_Your goal_.
With the line containing "Click the Debug" as the start and the line containing "This screenshot has" as the end, transcribe that span of the entries below exactly, including both.

[Dataset records — start]

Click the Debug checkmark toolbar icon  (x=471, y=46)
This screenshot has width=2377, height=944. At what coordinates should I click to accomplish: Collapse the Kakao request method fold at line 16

[Dataset records — finish]
[Dataset records — start]

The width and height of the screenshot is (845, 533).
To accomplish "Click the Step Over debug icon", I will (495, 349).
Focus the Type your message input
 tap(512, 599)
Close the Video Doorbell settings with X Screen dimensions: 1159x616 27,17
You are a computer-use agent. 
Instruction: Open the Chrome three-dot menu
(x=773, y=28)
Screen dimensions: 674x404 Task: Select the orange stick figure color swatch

[Dataset records — finish]

_Finished exercise_.
Click the Debug checkmark toolbar icon  (x=471, y=46)
This screenshot has width=2377, height=944. At what coordinates should I click to accomplish: Collapse the Kakao request method fold at line 16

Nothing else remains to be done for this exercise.